== DIRECTIONS ==
Transcribe the listing below exactly, without pictures.

DATA FOR THIS EXERCISE: Begin

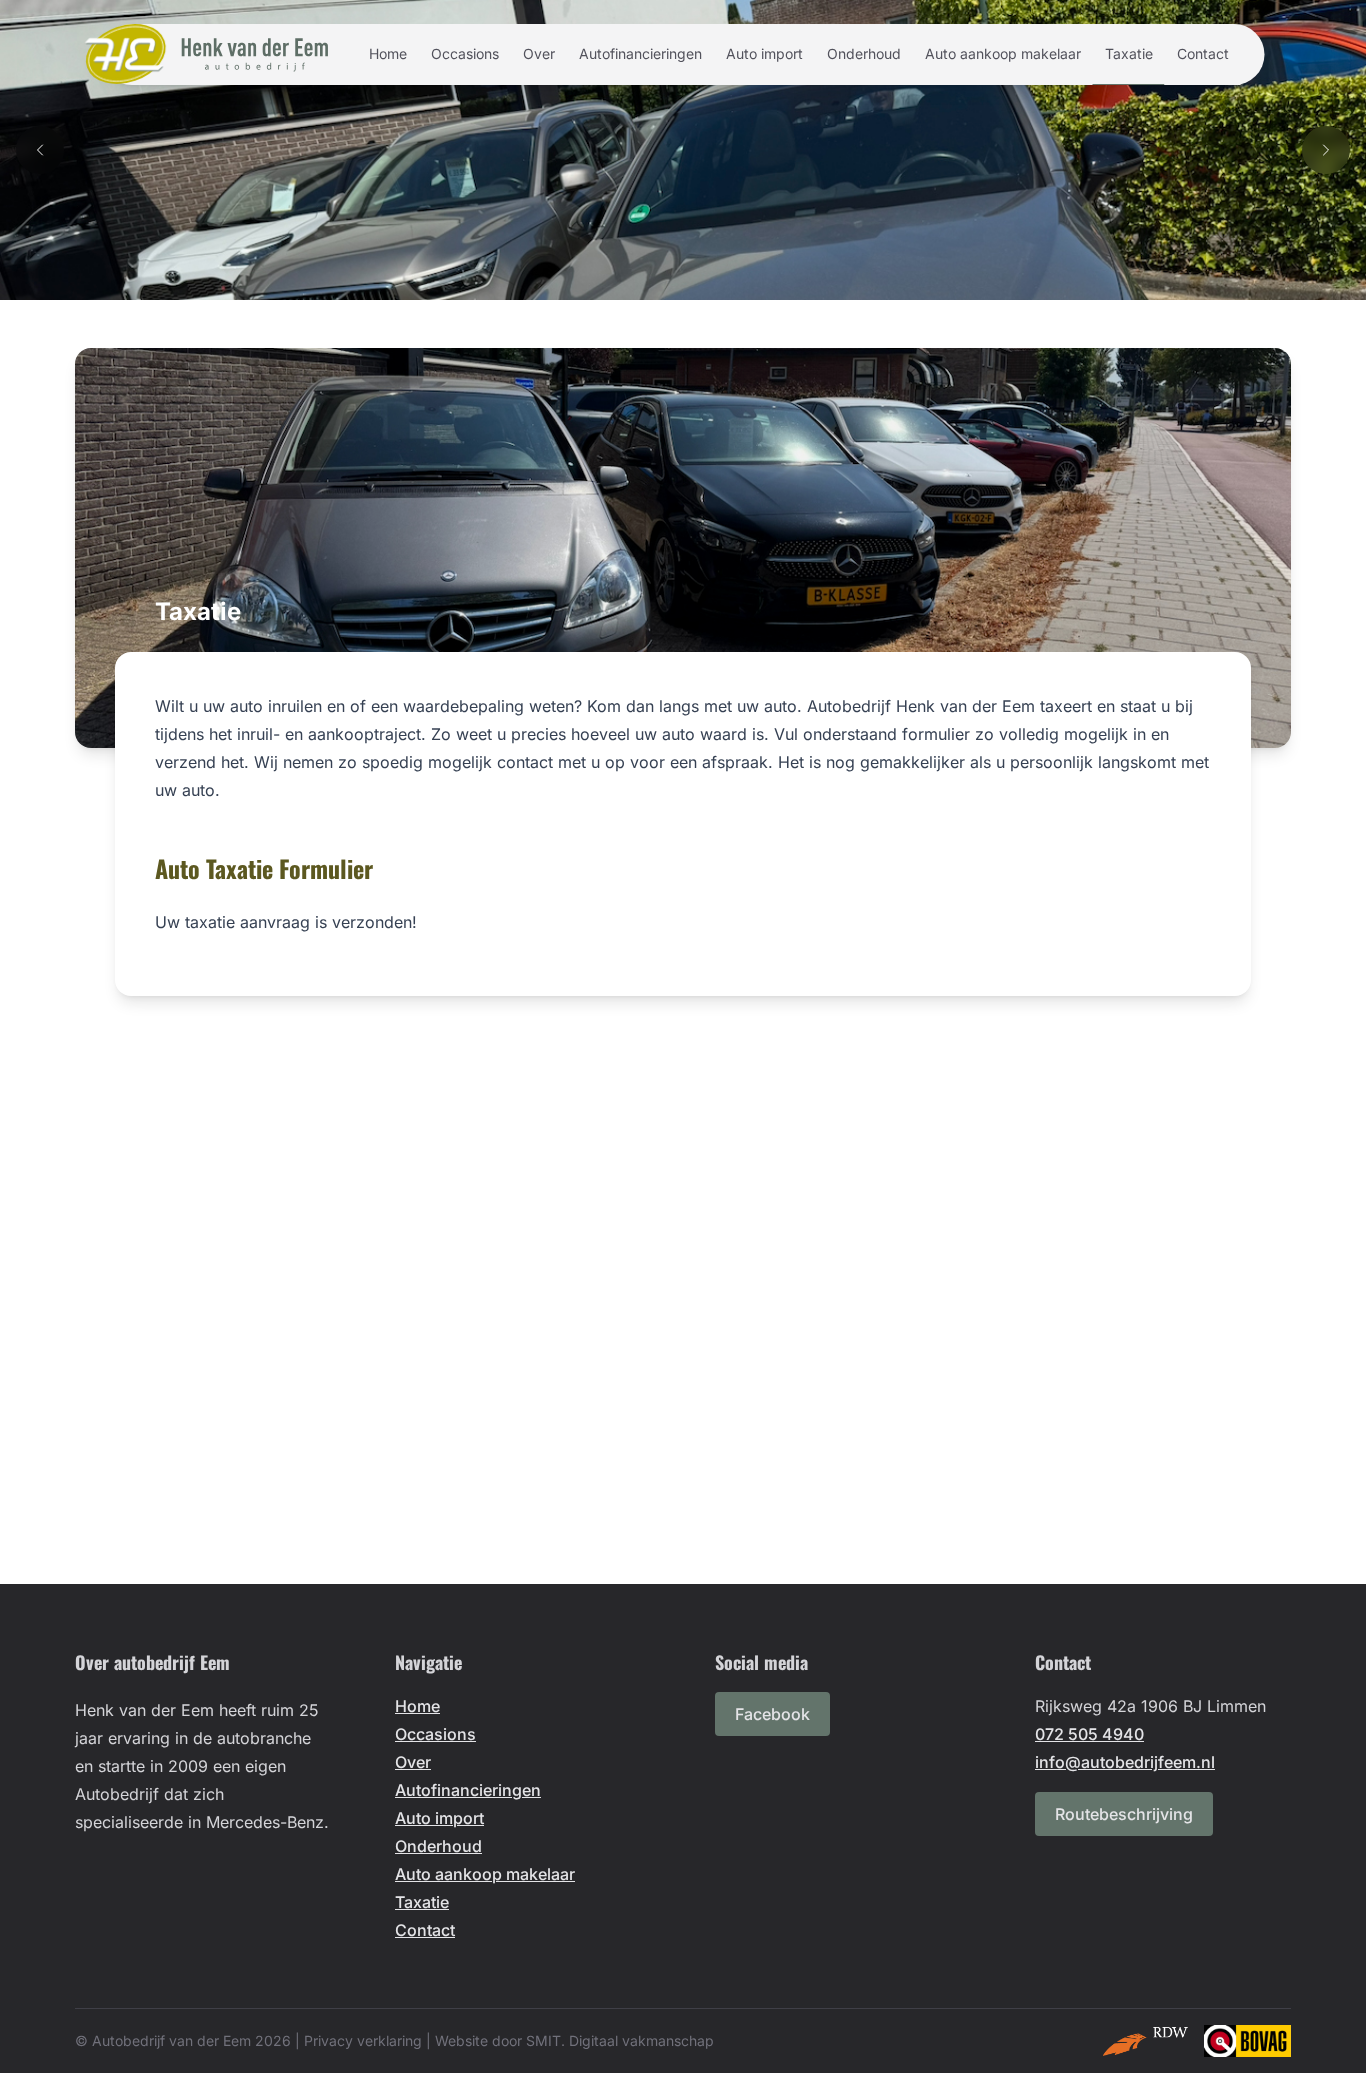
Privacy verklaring (363, 2040)
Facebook (772, 1714)
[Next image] (1326, 150)
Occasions (465, 53)
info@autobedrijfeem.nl (1125, 1762)
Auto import (764, 53)
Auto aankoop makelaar (1003, 53)
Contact (1203, 53)
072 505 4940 (1089, 1734)
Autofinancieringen (640, 53)
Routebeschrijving (1124, 1814)
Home (388, 53)
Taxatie (1129, 53)
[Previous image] (40, 150)
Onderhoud (864, 53)
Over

DATA FOR THIS EXERCISE: End

== YOUR SOLUTION ==
Privacy verklaring (363, 2040)
Facebook (772, 1714)
[Next image] (1326, 150)
Occasions (465, 53)
info@autobedrijfeem.nl (1125, 1762)
Auto import (764, 53)
Auto aankoop makelaar (1003, 53)
Contact (1203, 53)
072 505 4940 (1089, 1734)
Autofinancieringen (640, 53)
Routebeschrijving (1124, 1814)
Home (388, 53)
Taxatie (1129, 53)
[Previous image] (40, 150)
Onderhoud (864, 53)
Over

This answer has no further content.